Text extract:
SVM dual problem derivation

This post follows the margin maximization problem derivation. Please see the preceding post for the setup.

The dual of the margin maximization problem

Recall the margin maximization problem is

\[\begin{aligned} &\min\nolimits_{\beta_0\in\reals,\beta\in\reals^p} &&\textstyle\frac12\|\beta\|_2^2 \\ &\subjectto && \{1 - Y_i(\beta_0 + \beta^\top X_i) \le 0:\alpha_i\}_{i=1}^n \end{aligned},\]

where we assigned Lagrange multiplier \(\alpha_i\) to the \(i\)-th margin constraint (in preparation for the derivation of the SVM dual problem). Since the margin constraints are inequality (versus equality) constraints, the \(\alpha_i\)’s must be non-negative. The Lagrangian of the margin maximization problem is

\[\textstyle L(\beta_0,\beta,\alpha) \triangleq \frac12\|\beta\|_2^2 + \sum_{i=1}^n\alpha_i(1 - Y_i(\beta_0 + \beta^\top X_i)).\]

The Lagrangian encodes the margin maximization problem because it is possible to recover (an equivalent form of) the margin maximization problem from the Lagrangian. As we shall see, the margin maximization problem is (in terms of the Lagrangian)

Data provided:
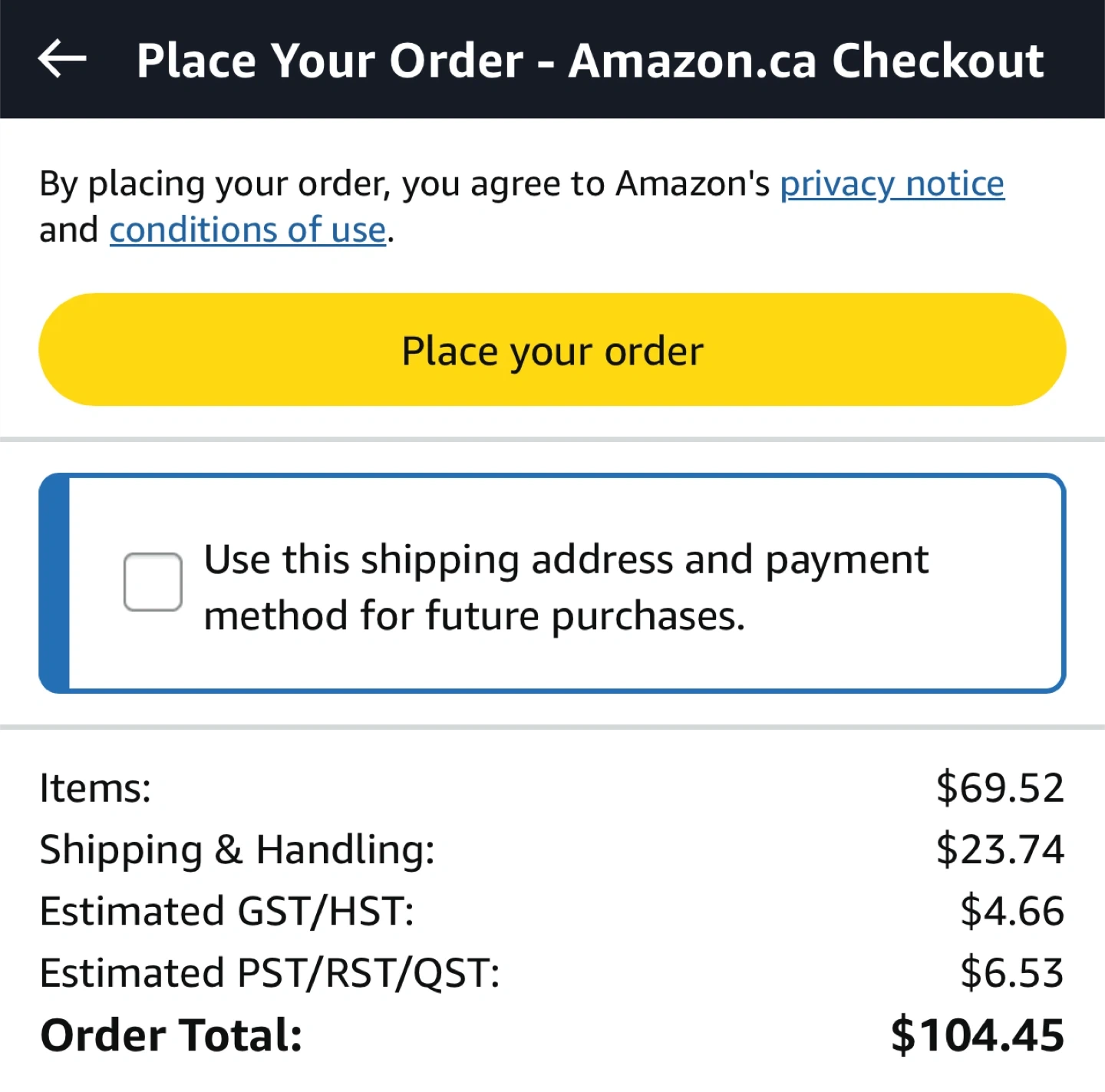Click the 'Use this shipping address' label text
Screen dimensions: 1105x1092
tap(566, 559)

What is asked:
- a) List the arguments of the Lagrangian L as defined in the SVM dual post.
- b) Answer these about the SVM dual post, one per line:
(i) Which derivation does the post follow?
(ii) What symbol is assigned as the Lagrange multiplier for the i-th margin constraint?
(iii) Why must those multipliers be non-negative?
- c) Output the passage of the SVM dual post between "where we assigned" and "of the Lagrangian)", inclusive.
None of the material is needed here.

Worked answers:
- a) β₀, β, α

- b)
(i) The margin maximization problem derivation.
(ii) α_i.
(iii) Because the margin constraints are inequality (versus equality) constraints.

- c)
where we assigned Lagrange multiplier \(\alpha_i\) to the \(i\)-th margin constraint (in preparation for the derivation of the SVM dual problem). Since the margin constraints are inequality (versus equality) constraints, the \(\alpha_i\)’s must be non-negative. The Lagrangian of the margin maximization problem is

\[\textstyle L(\beta_0,\beta,\alpha) \triangleq \frac12\|\beta\|_2^2 + \sum_{i=1}^n\alpha_i(1 - Y_i(\beta_0 + \beta^\top X_i)).\]

The Lagrangian encodes the margin maximization problem because it is possible to recover (an equivalent form of) the margin maximization problem from the Lagrangian. As we shall see, the margin maximization problem is (in terms of the Lagrangian)